__Task directions__
Write out every entry exactly as it stands.
**** Supplied data
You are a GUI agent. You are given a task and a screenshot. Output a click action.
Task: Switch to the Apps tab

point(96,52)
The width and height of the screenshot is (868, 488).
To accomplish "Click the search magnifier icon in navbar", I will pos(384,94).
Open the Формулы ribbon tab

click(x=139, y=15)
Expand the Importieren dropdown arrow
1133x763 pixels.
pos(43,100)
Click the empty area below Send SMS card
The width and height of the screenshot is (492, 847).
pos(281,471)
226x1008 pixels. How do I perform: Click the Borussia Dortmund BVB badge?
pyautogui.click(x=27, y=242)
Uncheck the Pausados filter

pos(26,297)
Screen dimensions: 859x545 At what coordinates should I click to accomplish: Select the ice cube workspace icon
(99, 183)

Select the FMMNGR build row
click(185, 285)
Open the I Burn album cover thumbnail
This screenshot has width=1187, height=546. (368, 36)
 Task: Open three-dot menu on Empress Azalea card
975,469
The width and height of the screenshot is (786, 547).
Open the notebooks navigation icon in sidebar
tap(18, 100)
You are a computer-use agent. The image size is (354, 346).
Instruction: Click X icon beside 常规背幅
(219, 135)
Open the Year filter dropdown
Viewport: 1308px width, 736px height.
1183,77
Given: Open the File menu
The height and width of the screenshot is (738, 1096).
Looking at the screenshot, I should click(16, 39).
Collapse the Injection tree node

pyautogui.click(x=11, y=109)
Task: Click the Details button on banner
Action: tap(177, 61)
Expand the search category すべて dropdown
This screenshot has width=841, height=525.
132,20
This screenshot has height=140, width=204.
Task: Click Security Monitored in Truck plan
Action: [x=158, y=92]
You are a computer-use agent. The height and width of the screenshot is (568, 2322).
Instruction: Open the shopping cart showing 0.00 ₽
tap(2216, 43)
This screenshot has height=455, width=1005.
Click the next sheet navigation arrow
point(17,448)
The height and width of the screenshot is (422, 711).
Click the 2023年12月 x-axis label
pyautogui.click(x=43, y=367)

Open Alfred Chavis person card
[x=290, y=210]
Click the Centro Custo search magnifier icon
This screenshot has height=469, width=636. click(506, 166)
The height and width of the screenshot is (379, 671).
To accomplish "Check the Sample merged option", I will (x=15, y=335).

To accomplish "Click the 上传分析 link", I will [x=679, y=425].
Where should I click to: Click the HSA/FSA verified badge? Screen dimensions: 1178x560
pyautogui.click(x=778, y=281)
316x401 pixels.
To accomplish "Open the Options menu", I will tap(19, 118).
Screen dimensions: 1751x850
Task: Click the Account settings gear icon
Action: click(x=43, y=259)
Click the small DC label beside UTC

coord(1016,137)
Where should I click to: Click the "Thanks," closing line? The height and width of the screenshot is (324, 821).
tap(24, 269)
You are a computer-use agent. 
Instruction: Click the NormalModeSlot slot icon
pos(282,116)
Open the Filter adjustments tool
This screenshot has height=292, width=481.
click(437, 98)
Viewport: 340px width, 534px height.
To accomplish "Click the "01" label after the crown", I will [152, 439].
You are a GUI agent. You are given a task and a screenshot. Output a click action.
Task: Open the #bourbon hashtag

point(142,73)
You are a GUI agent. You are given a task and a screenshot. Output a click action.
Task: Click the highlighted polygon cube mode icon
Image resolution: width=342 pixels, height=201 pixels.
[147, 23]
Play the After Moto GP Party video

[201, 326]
********
__Problem solution__
You are a GUI agent. You are given a task and a screenshot. Output a click action.
Task: Switch to the Apps tab

point(96,52)
The width and height of the screenshot is (868, 488).
To accomplish "Click the search magnifier icon in navbar", I will pos(384,94).
Open the Формулы ribbon tab

click(x=139, y=15)
Expand the Importieren dropdown arrow
1133x763 pixels.
pos(43,100)
Click the empty area below Send SMS card
The width and height of the screenshot is (492, 847).
pos(281,471)
226x1008 pixels. How do I perform: Click the Borussia Dortmund BVB badge?
pyautogui.click(x=27, y=242)
Uncheck the Pausados filter

pos(26,297)
Screen dimensions: 859x545 At what coordinates should I click to accomplish: Select the ice cube workspace icon
(99, 183)

Select the FMMNGR build row
click(185, 285)
Open the I Burn album cover thumbnail
This screenshot has width=1187, height=546. (368, 36)
 Task: Open three-dot menu on Empress Azalea card
975,469
The width and height of the screenshot is (786, 547).
Open the notebooks navigation icon in sidebar
tap(18, 100)
You are a computer-use agent. The image size is (354, 346).
Instruction: Click X icon beside 常规背幅
(219, 135)
Open the Year filter dropdown
Viewport: 1308px width, 736px height.
1183,77
Given: Open the File menu
The height and width of the screenshot is (738, 1096).
Looking at the screenshot, I should click(16, 39).
Collapse the Injection tree node

pyautogui.click(x=11, y=109)
Task: Click the Details button on banner
Action: tap(177, 61)
Expand the search category すべて dropdown
This screenshot has width=841, height=525.
132,20
This screenshot has height=140, width=204.
Task: Click Security Monitored in Truck plan
Action: [x=158, y=92]
You are a computer-use agent. The height and width of the screenshot is (568, 2322).
Instruction: Open the shopping cart showing 0.00 ₽
tap(2216, 43)
This screenshot has height=455, width=1005.
Click the next sheet navigation arrow
point(17,448)
The height and width of the screenshot is (422, 711).
Click the 2023年12月 x-axis label
pyautogui.click(x=43, y=367)

Open Alfred Chavis person card
[x=290, y=210]
Click the Centro Custo search magnifier icon
This screenshot has height=469, width=636. click(506, 166)
The height and width of the screenshot is (379, 671).
To accomplish "Check the Sample merged option", I will (x=15, y=335).

To accomplish "Click the 上传分析 link", I will [x=679, y=425].
Where should I click to: Click the HSA/FSA verified badge? Screen dimensions: 1178x560
pyautogui.click(x=778, y=281)
316x401 pixels.
To accomplish "Open the Options menu", I will tap(19, 118).
Screen dimensions: 1751x850
Task: Click the Account settings gear icon
Action: click(x=43, y=259)
Click the small DC label beside UTC

coord(1016,137)
Where should I click to: Click the "Thanks," closing line? The height and width of the screenshot is (324, 821).
tap(24, 269)
You are a computer-use agent. 
Instruction: Click the NormalModeSlot slot icon
pos(282,116)
Open the Filter adjustments tool
This screenshot has height=292, width=481.
click(437, 98)
Viewport: 340px width, 534px height.
To accomplish "Click the "01" label after the crown", I will [152, 439].
You are a GUI agent. You are given a task and a screenshot. Output a click action.
Task: Open the #bourbon hashtag

point(142,73)
You are a GUI agent. You are given a task and a screenshot. Output a click action.
Task: Click the highlighted polygon cube mode icon
Image resolution: width=342 pixels, height=201 pixels.
[147, 23]
Play the After Moto GP Party video

[201, 326]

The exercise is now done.